Dans un petit bocal de verre au couvercle de liège, des cailloux. C’est l’histoire du Petit Poucet qui remonte la piste, et il ne sait plus ce qui l’attend au départ. J’ouvre, et prend le premier qui vient. C’est un galet lisse et ovale, en nuances de gris. Sans doute vient-il d’une de ces plages du Nord, longtemps caressé par les doigts de l’écume, avant d’atterrir entre les miens. Il est au creux de ma paume. Je le regarde. Je tends l’oreille. 

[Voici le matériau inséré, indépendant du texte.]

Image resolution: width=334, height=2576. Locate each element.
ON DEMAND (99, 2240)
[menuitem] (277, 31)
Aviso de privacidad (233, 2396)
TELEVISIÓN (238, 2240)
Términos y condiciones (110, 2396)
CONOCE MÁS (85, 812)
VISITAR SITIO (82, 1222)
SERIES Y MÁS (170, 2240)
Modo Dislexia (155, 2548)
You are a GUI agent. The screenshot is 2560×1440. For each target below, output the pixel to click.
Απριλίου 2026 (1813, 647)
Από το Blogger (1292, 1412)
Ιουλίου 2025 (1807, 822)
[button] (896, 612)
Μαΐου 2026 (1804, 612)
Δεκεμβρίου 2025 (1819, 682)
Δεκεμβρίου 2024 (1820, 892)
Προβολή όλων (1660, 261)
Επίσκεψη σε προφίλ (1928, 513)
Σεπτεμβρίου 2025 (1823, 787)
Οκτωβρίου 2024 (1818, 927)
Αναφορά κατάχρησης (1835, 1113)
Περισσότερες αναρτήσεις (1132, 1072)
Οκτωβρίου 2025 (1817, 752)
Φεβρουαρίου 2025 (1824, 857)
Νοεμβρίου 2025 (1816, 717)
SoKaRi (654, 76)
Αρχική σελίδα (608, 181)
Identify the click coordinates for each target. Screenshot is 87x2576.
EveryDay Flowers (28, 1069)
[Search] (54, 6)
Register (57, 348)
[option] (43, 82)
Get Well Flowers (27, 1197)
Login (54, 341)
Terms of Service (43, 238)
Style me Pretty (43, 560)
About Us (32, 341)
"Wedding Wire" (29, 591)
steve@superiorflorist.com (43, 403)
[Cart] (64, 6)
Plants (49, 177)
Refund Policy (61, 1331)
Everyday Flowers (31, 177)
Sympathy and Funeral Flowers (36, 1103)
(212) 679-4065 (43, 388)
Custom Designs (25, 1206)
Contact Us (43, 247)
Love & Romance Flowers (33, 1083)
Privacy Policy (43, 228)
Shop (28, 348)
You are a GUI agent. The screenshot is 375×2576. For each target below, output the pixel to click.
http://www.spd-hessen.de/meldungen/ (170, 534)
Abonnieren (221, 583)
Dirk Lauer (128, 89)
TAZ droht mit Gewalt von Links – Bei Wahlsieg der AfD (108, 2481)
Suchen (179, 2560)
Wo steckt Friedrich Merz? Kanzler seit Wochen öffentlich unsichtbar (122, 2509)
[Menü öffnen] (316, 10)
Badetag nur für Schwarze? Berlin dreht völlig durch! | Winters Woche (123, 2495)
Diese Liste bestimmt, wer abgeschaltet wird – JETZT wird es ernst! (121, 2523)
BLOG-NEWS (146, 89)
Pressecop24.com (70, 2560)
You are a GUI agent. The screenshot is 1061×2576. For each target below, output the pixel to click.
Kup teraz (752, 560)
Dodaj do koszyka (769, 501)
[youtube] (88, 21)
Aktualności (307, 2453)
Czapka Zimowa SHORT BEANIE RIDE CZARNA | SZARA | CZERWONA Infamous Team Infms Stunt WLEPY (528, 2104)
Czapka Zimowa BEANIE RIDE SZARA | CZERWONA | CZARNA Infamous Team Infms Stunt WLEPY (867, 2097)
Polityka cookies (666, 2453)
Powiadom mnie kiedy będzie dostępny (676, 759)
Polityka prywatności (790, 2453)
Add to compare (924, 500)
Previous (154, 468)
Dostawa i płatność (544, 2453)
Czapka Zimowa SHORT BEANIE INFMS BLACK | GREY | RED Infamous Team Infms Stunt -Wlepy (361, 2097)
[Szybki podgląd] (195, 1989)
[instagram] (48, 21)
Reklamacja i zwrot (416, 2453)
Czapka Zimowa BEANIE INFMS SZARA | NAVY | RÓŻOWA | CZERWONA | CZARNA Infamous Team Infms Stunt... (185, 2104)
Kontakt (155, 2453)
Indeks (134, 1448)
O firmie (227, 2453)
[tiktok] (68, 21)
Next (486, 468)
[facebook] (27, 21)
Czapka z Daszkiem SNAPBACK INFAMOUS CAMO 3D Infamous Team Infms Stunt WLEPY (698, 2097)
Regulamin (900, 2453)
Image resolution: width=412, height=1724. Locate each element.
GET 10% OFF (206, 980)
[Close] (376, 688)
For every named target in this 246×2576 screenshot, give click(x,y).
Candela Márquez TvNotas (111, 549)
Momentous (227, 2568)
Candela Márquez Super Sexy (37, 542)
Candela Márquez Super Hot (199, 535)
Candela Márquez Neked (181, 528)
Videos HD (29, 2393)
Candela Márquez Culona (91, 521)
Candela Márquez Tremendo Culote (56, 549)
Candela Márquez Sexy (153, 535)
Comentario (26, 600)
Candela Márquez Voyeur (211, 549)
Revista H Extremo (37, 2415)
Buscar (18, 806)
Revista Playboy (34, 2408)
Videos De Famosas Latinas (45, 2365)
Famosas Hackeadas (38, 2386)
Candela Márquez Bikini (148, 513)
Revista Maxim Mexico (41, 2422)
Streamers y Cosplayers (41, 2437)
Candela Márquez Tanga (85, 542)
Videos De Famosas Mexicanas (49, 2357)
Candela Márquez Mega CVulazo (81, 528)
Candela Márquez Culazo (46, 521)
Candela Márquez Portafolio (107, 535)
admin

Alors, il me raconte une histoire. 


Il était une fois, sur une plage du Nord, une enfant qui jouait à jeter des galets dans la mer. Le plus loin possible. C’est comme ça qu’elle avait vu faire les garçons du village, tandis qu’elle les regardait, cachée dans les dunes, et que le sable lui picotait la peau. Ce matin-là, elle avait lancé pendant des heures, unique spectatrice du vol des pierres et de leur fin de course qui faisait jaillir l’écume. Elle avait le bras en feu, mais cela lui importait peu. Elle avait trop d’étincelles en elle pour s’arrêter. Alors, elle ramassa un autre galet, lisse et ovale en nuances de gris. Elle le regarda un instant. Il ressemblait à tous les autres. Refermant son poing, elle pivota, jetant son épaule en arrière.
Mais, comme elle s’apprêtait à réaliser un ultime jet, elle se figea soudain.
Là-bas, sur la ligne bleue, elle n’en était pas sûre, mais il lui semblait bien. Elle avait aperçu quelque chose. Un bref éclat de lumière. Elle plissa les yeux, et vit doucement se dessiner la forme d’un bateau. Un voilier blanc, qui grandissait en s’approchant du rivage. Elle savait que c’était un bateau, mais elle n’en avait jamais vu. Cette côte était déserte, le monde ne l’atteignait pas. On disait qu’il y avait quelque chose par delà l’horizon, mais personne n’était jamais allé voir. A part le vieux fou, qui avait disparu depuis. C’est lui qui racontait des histoires dans lesquelles des maisons de bois flottaient sur l’eau. Les yeux toujours bien ouverts, elle se demanda si elle était en train de rêver. Les rêves sont parfois si réalistes qu’on les confond avec la réalité. Ce n’est qu’au réveil que l’on comprend que tout ce qu’on a vécu dans le sommeil n’a duré qu’un instant, tandis que les belles comme les mauvaises choses s’évaporent. 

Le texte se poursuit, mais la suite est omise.